_PROVIDED TEXT_
_ _ _

Increasing the minimum wage usually requires legislative action (
model legislation can be obtained from CSI). It is important to note that without indexing, minimum wage increases will only have a temporary effect. The federal example is telling—in the absence of indexing, the real value of the minimum wage has dropped by more than a third since it reached its peak in 1968.
Setting a State Minimum Wage to Make Work Pay
In determining a new level for the minimum wage, state executives should consider a policy of choosing a minimum wage dollar amount that in combination with the federal Earned Income Tax Credit (EITC) and any applicable state EITC gets a full-time, year-round worker a total “earnings-related” income above poverty line. In other words, the state’s minimum wage should not operate in isolation. It should interact with the federal EITC, any applicable state EITC, and perhaps other state policies to produce a total policy of “making work pay.” To make sure that any increase in the state’s minimum wage does indeed result in “making work pay,” state executives should keep in mind the following formula: Earnings at the new state minimum wage (assuming full-time, year-round work) + federal EITC + any state EITC > Federal Poverty Line).

_ _ _

_DIRECTION 1_
In the minimum wage text, list each term that the formula adds together on the left side of the inequality.

Element and text position data:

_ _ _

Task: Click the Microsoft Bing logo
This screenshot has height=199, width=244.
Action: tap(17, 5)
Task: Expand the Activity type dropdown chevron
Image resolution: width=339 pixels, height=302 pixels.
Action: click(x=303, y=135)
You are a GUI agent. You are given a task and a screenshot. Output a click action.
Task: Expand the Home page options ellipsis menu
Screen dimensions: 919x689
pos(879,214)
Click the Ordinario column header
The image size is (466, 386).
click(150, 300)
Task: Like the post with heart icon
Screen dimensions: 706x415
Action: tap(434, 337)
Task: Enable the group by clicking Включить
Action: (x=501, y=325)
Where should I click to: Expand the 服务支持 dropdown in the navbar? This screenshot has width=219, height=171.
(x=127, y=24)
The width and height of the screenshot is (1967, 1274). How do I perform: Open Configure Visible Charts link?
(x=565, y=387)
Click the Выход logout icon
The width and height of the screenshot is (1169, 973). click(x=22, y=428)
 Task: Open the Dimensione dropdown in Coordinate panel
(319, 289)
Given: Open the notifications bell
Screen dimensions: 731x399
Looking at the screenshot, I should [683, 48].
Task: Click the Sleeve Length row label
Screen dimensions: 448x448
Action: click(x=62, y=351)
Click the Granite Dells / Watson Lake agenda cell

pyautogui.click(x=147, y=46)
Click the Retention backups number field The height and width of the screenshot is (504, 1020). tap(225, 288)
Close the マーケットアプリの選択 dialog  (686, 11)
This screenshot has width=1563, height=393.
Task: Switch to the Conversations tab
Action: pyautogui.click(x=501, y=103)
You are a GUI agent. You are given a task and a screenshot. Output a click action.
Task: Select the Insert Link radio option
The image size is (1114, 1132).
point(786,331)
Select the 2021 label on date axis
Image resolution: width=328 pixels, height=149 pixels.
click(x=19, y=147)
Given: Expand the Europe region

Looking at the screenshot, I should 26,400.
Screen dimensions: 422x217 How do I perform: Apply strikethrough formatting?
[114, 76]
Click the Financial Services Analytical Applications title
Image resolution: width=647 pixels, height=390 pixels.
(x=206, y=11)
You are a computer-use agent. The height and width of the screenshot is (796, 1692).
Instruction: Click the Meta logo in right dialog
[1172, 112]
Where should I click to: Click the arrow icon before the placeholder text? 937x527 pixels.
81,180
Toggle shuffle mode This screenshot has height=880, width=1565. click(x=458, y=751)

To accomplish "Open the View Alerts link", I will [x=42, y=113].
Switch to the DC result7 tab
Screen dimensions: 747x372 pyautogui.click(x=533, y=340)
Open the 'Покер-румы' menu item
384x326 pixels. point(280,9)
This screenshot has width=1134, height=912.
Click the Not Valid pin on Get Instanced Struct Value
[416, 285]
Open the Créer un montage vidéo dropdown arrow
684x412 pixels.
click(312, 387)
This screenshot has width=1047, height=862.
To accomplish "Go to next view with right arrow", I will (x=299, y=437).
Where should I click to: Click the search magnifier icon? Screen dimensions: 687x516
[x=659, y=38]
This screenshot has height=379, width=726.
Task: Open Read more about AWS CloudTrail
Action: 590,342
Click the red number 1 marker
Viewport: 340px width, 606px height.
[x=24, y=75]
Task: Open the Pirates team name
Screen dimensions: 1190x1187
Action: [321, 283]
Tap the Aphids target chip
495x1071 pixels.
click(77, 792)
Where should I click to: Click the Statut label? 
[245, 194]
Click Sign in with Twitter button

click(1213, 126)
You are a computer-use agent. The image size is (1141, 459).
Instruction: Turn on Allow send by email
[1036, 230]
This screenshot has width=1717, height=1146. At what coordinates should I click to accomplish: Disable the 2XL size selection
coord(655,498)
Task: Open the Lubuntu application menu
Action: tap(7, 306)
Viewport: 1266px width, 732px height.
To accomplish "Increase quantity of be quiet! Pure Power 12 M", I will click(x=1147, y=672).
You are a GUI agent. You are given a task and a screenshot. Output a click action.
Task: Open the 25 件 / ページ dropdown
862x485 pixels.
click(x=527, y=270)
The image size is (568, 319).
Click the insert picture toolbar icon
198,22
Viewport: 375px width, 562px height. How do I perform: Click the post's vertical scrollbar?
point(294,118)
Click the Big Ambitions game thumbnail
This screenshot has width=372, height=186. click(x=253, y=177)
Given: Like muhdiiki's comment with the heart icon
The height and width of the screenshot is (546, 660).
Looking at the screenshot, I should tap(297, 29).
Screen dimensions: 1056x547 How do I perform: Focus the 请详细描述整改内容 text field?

_ _ _

_DIRECTION 2_
Count the lines of the records that contain the string "field", treating uppercase and lowercase as different. Give only the number.

_WRITTEN SOLUTION 1_
- Earnings at the new state minimum wage (assuming full-time, year-round work)
- Federal EITC
- Any state EITC

_WRITTEN SOLUTION 2_
2